The company reported a 93% customer satisfaction score, despite facing deductions levied from some of its contracts due to punctuality and reliability issue on certain routes, caused by what it claimed was growing traffic congestion.
The company said it had responded by putting new plans and measures in place, including updated timetables and other service quality metrics, to achieve performance targets in 2024, rather than incurring penalties, given that passenger growth is expected to continue.
"On contractual obligations, the Board is very focused with the Executive team on improving punctuality and reliability to minimise service level deductions and any impact to our customers," Ms Hughes added.
"Given that significant deductions were levied on our contracts in 2023, it is critical that targets agreed are achievable and met for service delivery."

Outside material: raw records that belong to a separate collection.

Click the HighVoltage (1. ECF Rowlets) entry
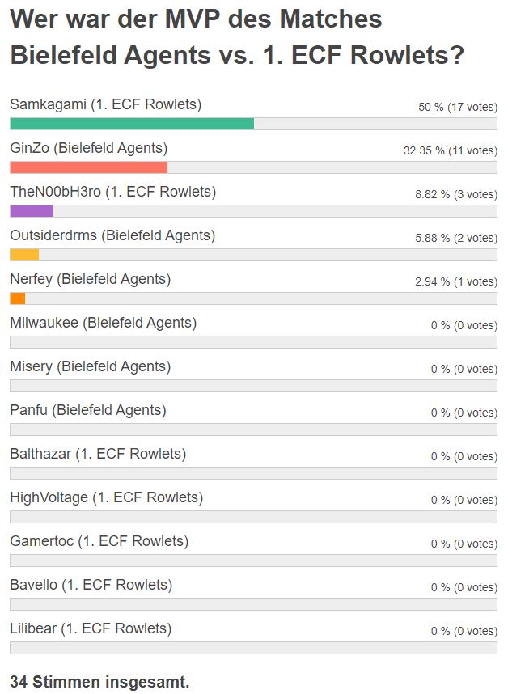(107, 497)
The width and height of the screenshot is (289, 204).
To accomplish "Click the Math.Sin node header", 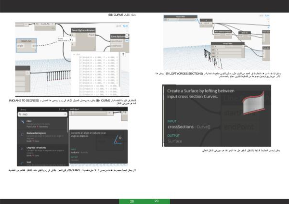I will (x=27, y=40).
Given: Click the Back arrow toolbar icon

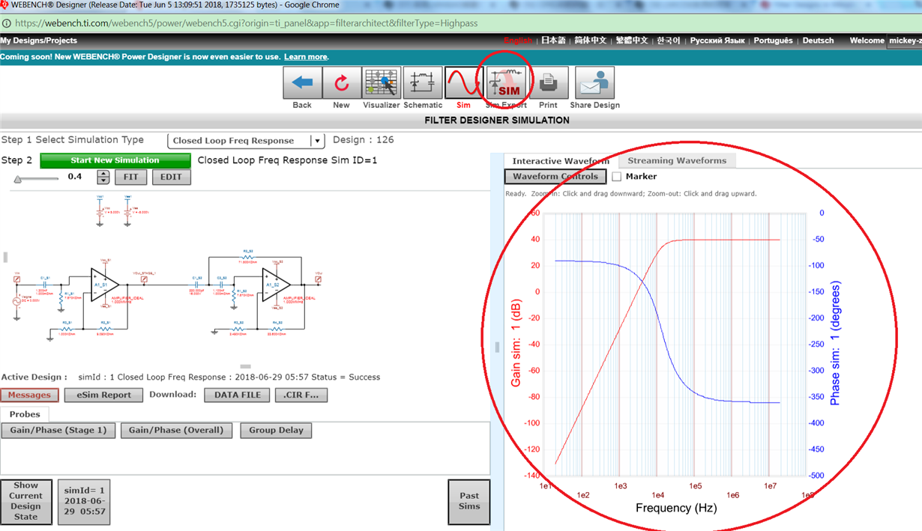Looking at the screenshot, I should click(x=302, y=83).
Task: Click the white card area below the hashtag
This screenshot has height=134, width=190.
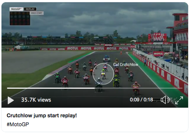Action: coord(95,130)
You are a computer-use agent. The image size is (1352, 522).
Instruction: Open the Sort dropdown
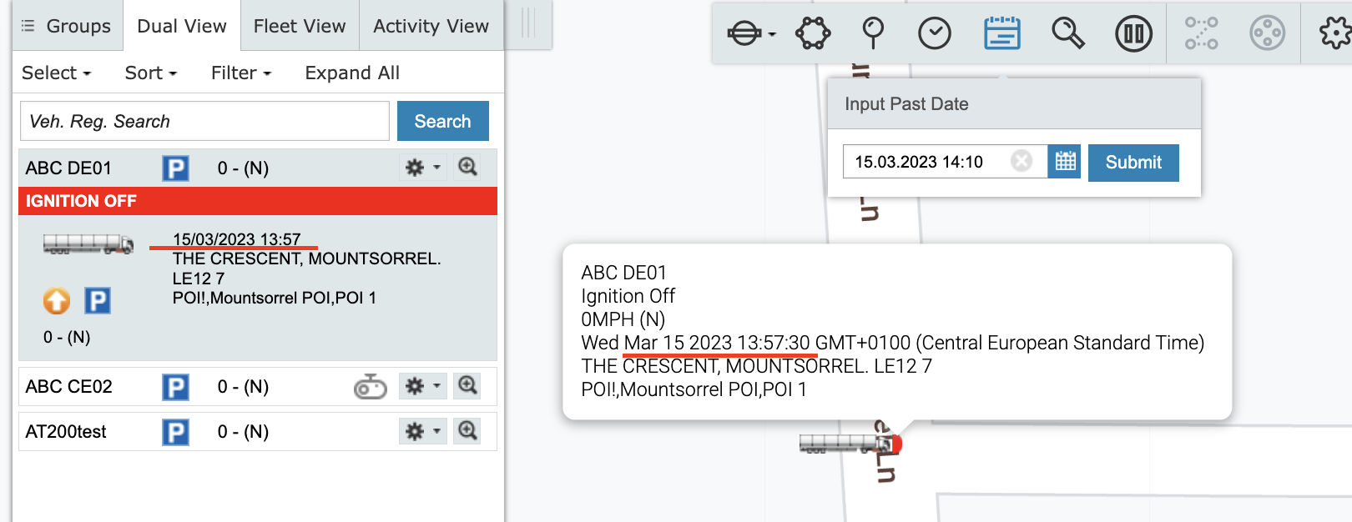pos(150,73)
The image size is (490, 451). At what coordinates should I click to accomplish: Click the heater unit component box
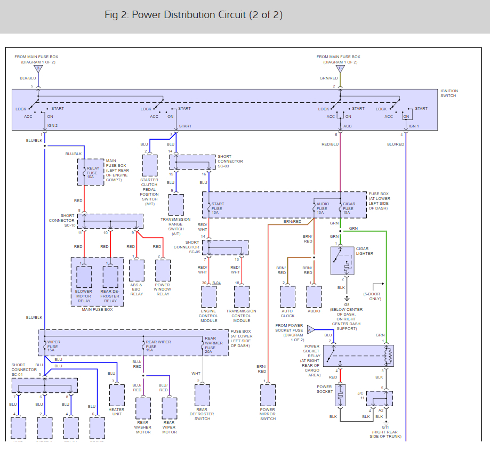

"This will be a key focus for the business as we develop our punctuality improvement and recruitment plans for 2024 and beyond."
The company operated 216 Public Service Obligation routes, as well as 9,765 school transport routes, carrying 162,500 children a total of 166.4 million kilometres, up 7% on the previous year.
Stephen Kent warned that the business would need to continue to manage costs very tightly this year, "for what is a very competitive and low margin business."
"Continuing to adapt to a competitive and inflationary environment will be essential in 2024 when we will face even higher costs on fuel, due to the rolling 18-month time lapse on our fuel hedge," he said.
"In addition, we will need to focus harder on achieving incentives, rather than incurring deductions on our contract performance for the business to be resilient into the future."